Surveying was a seasonal task and was a profession that contributed to the livelihood of men who were also farmers, millers, craftsmen and bureaucrats. Surveyors learned under apprenticeships from fathers and uncles or were taught by private instructors. Many were self-taught in spite of the range of skills required.
Surveying might have been a respected profession, but it was also a dangerous one. Much the surveying was done in the fall and winter months after the harvests were in and fallen leaves left better sightlines. The surveying crews worked in harsh weather through often nearly impassable terrains and faced attacks by wild animals and Native Americans.
And the dangers weren’t confined to the wilds of the Pennsylvania woods. Surveyors were often unable or unwilling to meet the exacting or, in some cases, unethical expectations of their employers. Employers were willing to forge survey warrants, bribe chain carriers and surveyors and issue death threats in order to acquire or enlarge their land claims.
Surveyors using their compasses and chains began carving the Depreciation Lands which covered much of what would become Butler County into lots.
According to the Bureau, the Donation Lands were immediately north of the so-called Depreciation Lands and west of the Allegheny River. It included parts of the future counties of Clarion, Crawford, Erie, Lawrence, Mercer and Venango counties as well as north and northeast Butler County. The northern boundary between the Depreciation and Donation Lands passed from east to west almost centrally through the future Butler County and was about four miles north of the future county seat of Butler
The Donation Lands were divided into 10 surveying districts with 2,570 lots totaling over 550,000 acres. Lots were distributed by a lottery system.
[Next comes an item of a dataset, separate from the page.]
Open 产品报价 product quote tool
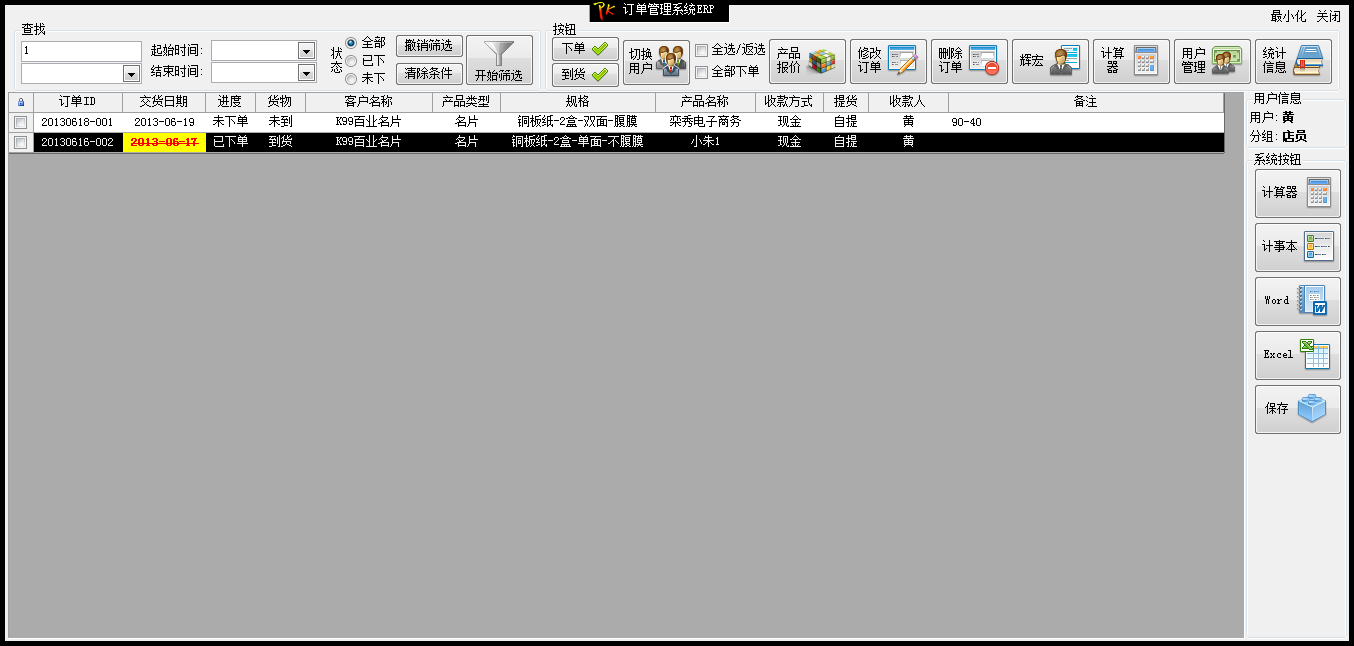The height and width of the screenshot is (646, 1354). 807,61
Surveyors also laid out what would become Butler County itself.
According to the 1909 “History of Butler and Butler County Pa.”, in 1800 the State Legislature created Butler County on March 12. Named for General Richard Butler who was killed in the Battle of Wabash River on Nov. 4, 1791, when the Northwest Confederacy of Native Americans overwhelmed American Gen. Arthur St. Clair’s forces, the new county was bounded by Venango County to the north, Armstrong County to the east, Allegheny County to the south and Beaver, Lawrence and Mercer Counties to the west.
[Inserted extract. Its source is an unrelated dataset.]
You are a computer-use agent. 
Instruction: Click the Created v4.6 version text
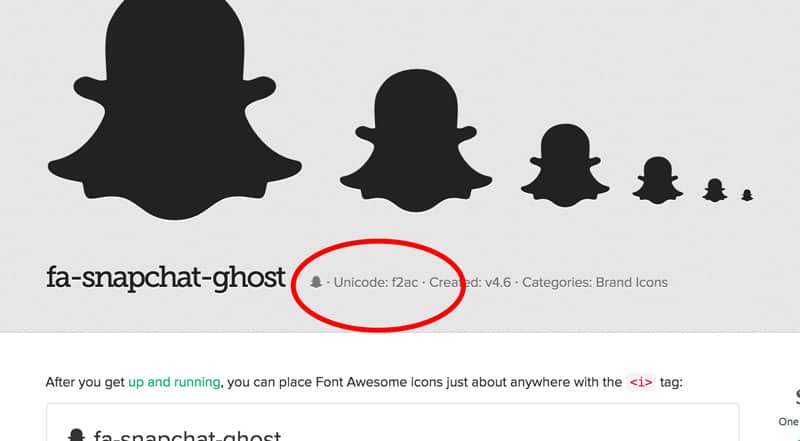470,282
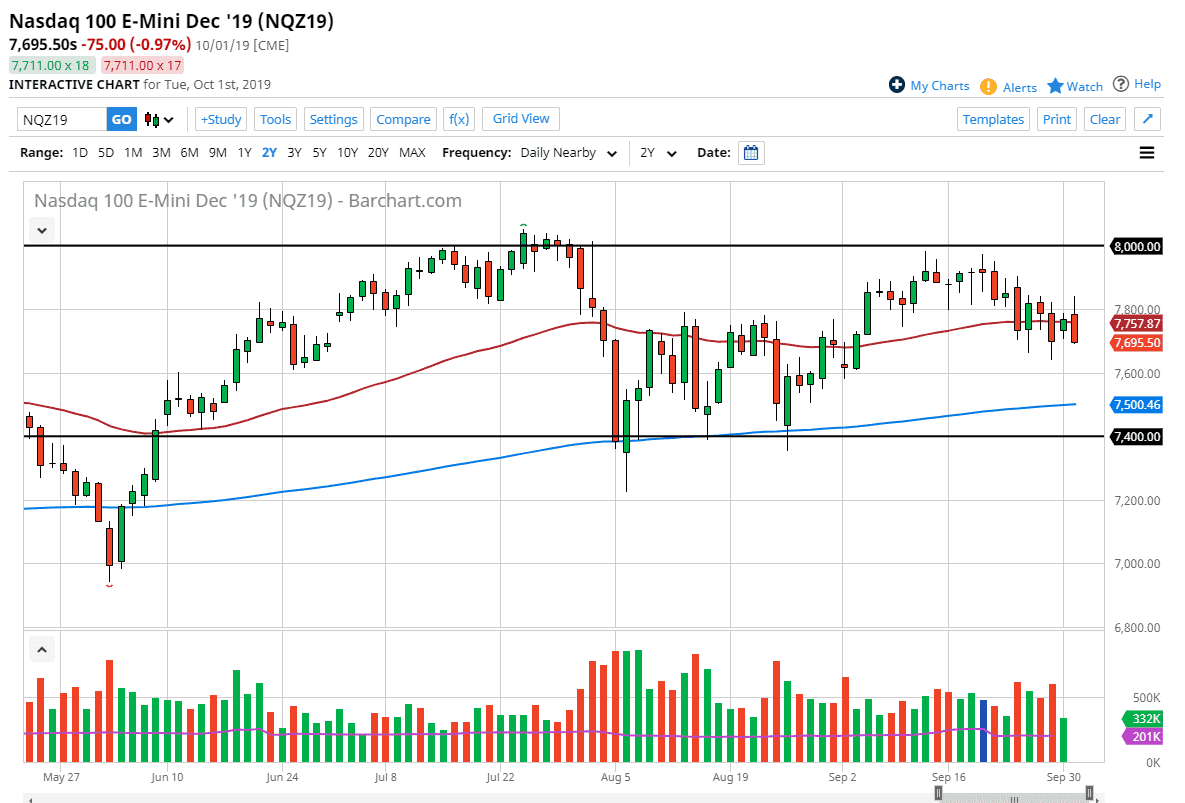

The county encompassed 814 miles or 529,960 acres. In 1801, commissioners were appointed to establish the county lines. The history records Samuel Rippey, Harry Evans, John McBride as surveyors and Beatty Quinn as their axeman.
After the surveyors made their report, the Legislature appointed Isaac Weaver, John Hamilton, Thomas Martin and Presley Carr Lane to locate the site of the future county seat within four miles from the center of the county which was also named Butler.
By 1855, surveyors determined the limits of Butler County to be: beginning at the mouth of Buffalo Creek at Freeport following a line west 23 miles to a corner of Alexander’s District on the west side of Beaver County, then a line north 23 miles to where Muddy Creek and Slippery Rock Creek united, then along the Mercer County line north to 15 degrees east, then a line 15 miles to a corner near Harrisville, then east 15 miles to a corner near the Allegheny River near Emlenton, then south 30 miles along the Armstrong County line to the beginning at the mouth of Buffalo Creek.